[Data records]

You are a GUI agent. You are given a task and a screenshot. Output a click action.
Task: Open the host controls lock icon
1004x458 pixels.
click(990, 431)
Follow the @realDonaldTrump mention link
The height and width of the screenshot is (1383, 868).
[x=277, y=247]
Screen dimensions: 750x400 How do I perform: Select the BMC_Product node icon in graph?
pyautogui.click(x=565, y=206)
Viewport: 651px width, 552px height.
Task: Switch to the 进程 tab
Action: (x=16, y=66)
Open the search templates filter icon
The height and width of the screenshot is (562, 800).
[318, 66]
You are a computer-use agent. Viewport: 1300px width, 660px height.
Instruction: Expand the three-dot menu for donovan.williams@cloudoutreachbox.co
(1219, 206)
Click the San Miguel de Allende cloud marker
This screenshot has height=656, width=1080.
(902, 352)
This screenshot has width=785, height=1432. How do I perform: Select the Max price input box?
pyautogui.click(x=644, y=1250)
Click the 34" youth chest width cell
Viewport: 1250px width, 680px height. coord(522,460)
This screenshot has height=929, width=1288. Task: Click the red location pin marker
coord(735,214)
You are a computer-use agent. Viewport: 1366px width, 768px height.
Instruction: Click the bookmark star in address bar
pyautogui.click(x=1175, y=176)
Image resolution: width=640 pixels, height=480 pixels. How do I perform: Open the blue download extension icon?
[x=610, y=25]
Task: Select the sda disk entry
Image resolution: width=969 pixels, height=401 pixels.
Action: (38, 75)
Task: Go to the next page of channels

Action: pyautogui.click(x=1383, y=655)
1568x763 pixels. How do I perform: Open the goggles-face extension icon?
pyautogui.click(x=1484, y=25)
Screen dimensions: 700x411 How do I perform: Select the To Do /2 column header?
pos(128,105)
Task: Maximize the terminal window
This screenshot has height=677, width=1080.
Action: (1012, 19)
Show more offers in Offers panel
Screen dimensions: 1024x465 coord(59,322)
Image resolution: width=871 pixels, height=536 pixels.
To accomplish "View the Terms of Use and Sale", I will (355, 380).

[/Data records]

• [What the exercise asks]
Copy each line of the material exactly as written.

• [Final answer]
You are a GUI agent. You are given a task and a screenshot. Output a click action.
Task: Open the host controls lock icon
1004x458 pixels.
click(990, 431)
Follow the @realDonaldTrump mention link
The height and width of the screenshot is (1383, 868).
[x=277, y=247]
Screen dimensions: 750x400 How do I perform: Select the BMC_Product node icon in graph?
pyautogui.click(x=565, y=206)
Viewport: 651px width, 552px height.
Task: Switch to the 进程 tab
Action: (x=16, y=66)
Open the search templates filter icon
The height and width of the screenshot is (562, 800).
[318, 66]
You are a computer-use agent. Viewport: 1300px width, 660px height.
Instruction: Expand the three-dot menu for donovan.williams@cloudoutreachbox.co
(1219, 206)
Click the San Miguel de Allende cloud marker
This screenshot has height=656, width=1080.
(902, 352)
This screenshot has width=785, height=1432. How do I perform: Select the Max price input box?
pyautogui.click(x=644, y=1250)
Click the 34" youth chest width cell
Viewport: 1250px width, 680px height. coord(522,460)
This screenshot has height=929, width=1288. Task: Click the red location pin marker
coord(735,214)
You are a computer-use agent. Viewport: 1366px width, 768px height.
Instruction: Click the bookmark star in address bar
pyautogui.click(x=1175, y=176)
Image resolution: width=640 pixels, height=480 pixels. How do I perform: Open the blue download extension icon?
[x=610, y=25]
Task: Select the sda disk entry
Image resolution: width=969 pixels, height=401 pixels.
Action: (38, 75)
Task: Go to the next page of channels

Action: pyautogui.click(x=1383, y=655)
1568x763 pixels. How do I perform: Open the goggles-face extension icon?
pyautogui.click(x=1484, y=25)
Screen dimensions: 700x411 How do I perform: Select the To Do /2 column header?
pos(128,105)
Task: Maximize the terminal window
This screenshot has height=677, width=1080.
Action: (1012, 19)
Show more offers in Offers panel
Screen dimensions: 1024x465 coord(59,322)
Image resolution: width=871 pixels, height=536 pixels.
To accomplish "View the Terms of Use and Sale", I will (355, 380).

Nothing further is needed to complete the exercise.